= Elsa Gretškina =

Estonian Soviet politician

Elsa Gretškina (Russian: Эльза Робертовна Гречкина; born Elsa Krensman; 15 April 1932 – 20 October 2014) was a Soviet-Estonian politician (Communist) and educator. She served as Minister of Education of the Estonian Soviet Socialist Republic from 1980 until 1988. She was known both for implementing Soviet language policies in Estonia and for introducing educational reforms.

== Early life ==
Elsa Gretškina was born on 15 April 1932 in Siiverska village, Gatchina District, Leningrad Oblast. Her father, Robert Krensman, was an ethnic Estonian from Saaremaa. Her mother, Maria, was Ingrian Finnish.

During the Second World War, the family was evacuated to Vologda Oblast as German forces approached the region. They returned to Siiverska in 1944 after the war front had moved westward.

After finishing secondary school, Gretškina studied at the Leningrad Food Industry Technical School. Although she wanted to specialize in confectionery production, she was assigned to the liquor and vodka production department.

In 1951, Gretškina moved to Tallinn after graduating from technical school. When she arrived in Estonia, she spoke very little Estonian. Within a few months, she learned to communicate in the language, helped by her knowledge of Finnish. She began working at the Tallinn Liquor and Vodka Factory. At first, she worked as an ordinary employee and later became head of the liquor production department and a Komsomol secretary.

In 1961, she graduated from the Eduard Vilde Tallinn Pedagogical Institute with a degree in Russian language and literature.

== Career in Komsomol and the Communist Party ==
Gretškina began her political career in the Komsomol, the Communist youth organization. She joined the Communist Party of the Soviet Union in 1954.

During the 1950s and 1960s, she held several positions in Tallinn's Komsomol and Communist Party organizations. In 1967, she entered the Academy of Social Sciences under the CPSU Central Committee in Moscow.
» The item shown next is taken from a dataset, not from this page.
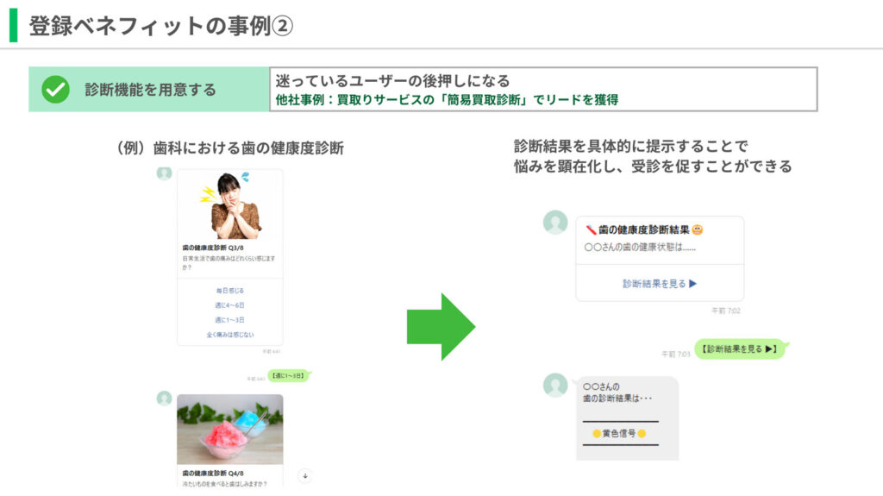Click avatar beside the 黄色信号 message
The image size is (883, 496).
pos(555,385)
She completed her studies in 1970 and earned the degree of Candidate of Historical Sciences in party history.

After returning to Estonia, she worked in senior positions responsible for propaganda, science, and education within the Estonian Communist Party. In 1976, she became a member of the Central Committee of the Communist Party of Estonia. She also served as a deputy in the Supreme Soviet of the Estonian SSR.
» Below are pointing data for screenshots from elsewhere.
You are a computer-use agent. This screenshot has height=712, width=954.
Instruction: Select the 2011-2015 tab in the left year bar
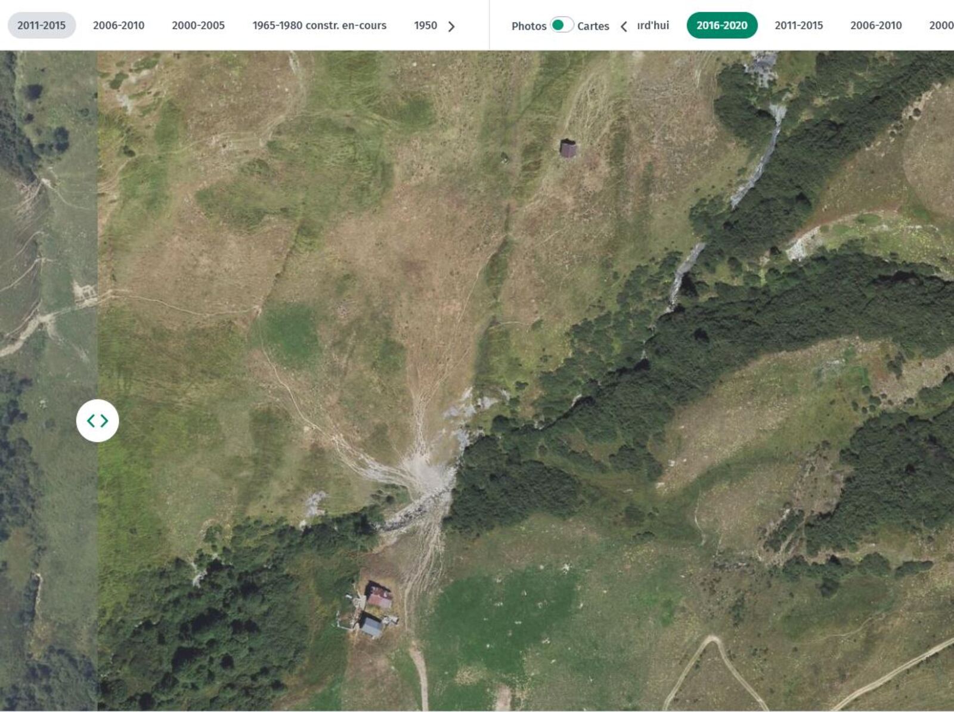point(41,25)
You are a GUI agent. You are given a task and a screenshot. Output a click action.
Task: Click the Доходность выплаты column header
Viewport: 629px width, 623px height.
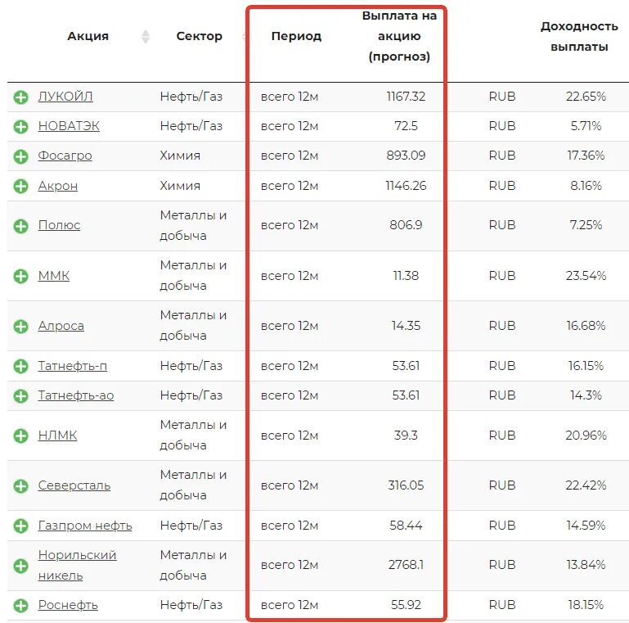(579, 37)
== Minister of Education ==
From 1980 to 1988, Gretškina served as Minister of Education of the Estonian SSR.

Her tenure remains controversial. Her role in Soviet educational policy has drawn criticism, particularly regarding the Soviet policy of Russification, which increased the role of the Russian language in Estonia's education system. At the same time, her contributions to school administration and educational reform continue to be recognized by some educators and historians.

In 1988, she received the honorary title of Distinguished Education Worker of the Estonian SSR.

== Later Career ==
After Estonia regained independence, Gretškina remained active in education. She worked at Akadeemia Nord, served as development director of the Russian Private Gymnasium "Polüloog," and later became vice-rector for academic affairs at the Raiment Transport Institute.
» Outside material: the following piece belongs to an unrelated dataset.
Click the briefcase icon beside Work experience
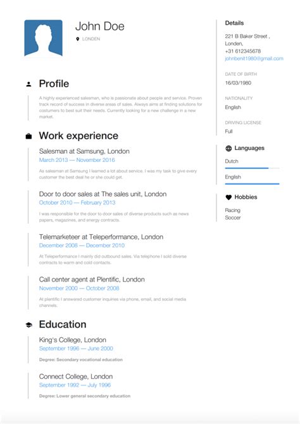This screenshot has width=300, height=424. [28, 136]
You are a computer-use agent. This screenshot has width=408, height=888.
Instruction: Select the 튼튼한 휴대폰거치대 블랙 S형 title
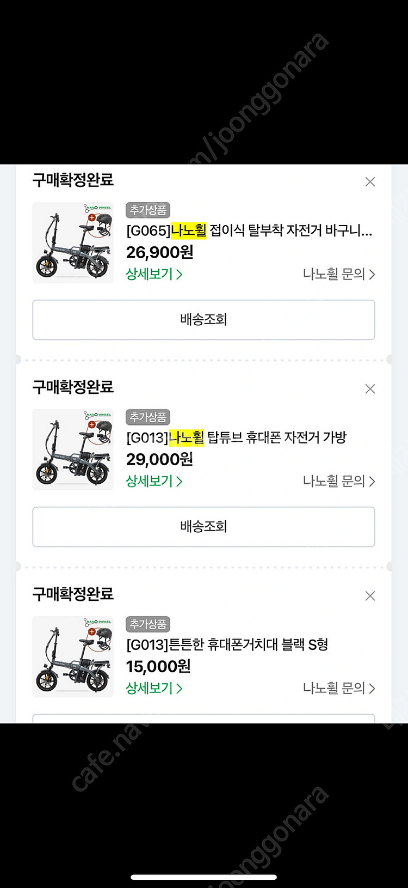pyautogui.click(x=227, y=645)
She joined the Estonian Centre Party in 1998. In 1996, she ran as a candidate for the Mustamäe district council.

== Publications ==

- Party Organizations’ Propaganda Activities. Eesti Raamat, 1975
- Middle Classes on the Road to Socialism. Eesti Raamat, Tallinn 1976
- The Working Class – the Decisive Force of the Tenth Five-Year Plan (with Jevdokia Madise). Eesti Raamat, Tallinn 1978
- On Shaping the Political Awareness of the Population: A Guide for Lecturers. Eesti NSV Ühing "Teadus", Tallinn 1984
- Contributions to Vene Eragümnaasium "Polüloog", 1998
- Project "Open Curriculum" in Estonia’s Renewing Education: An Innovation Perspective. Ministry of Education, Tallinn 2001
- Question Formulation: Awareness of One’s Participation (Adapted Methodology). Ministry of Education, Tallinn 2001
- School Development Plan and Curriculum Analysis Guidelines: A Cultural-Integration Approach (with Lilian-Astrid Kiv; foreword by Toivo Sikk). Ilo, Tallinn 2003
- Why I Studied Liquor and Vodka Production in a Technical School. Õpetajate Leht, 14 August 2009

== Personal life ==
Gretškina had one daughter, Irina Antonjuk, who became principal of Haabersti Russian Gymnasium in Tallinn.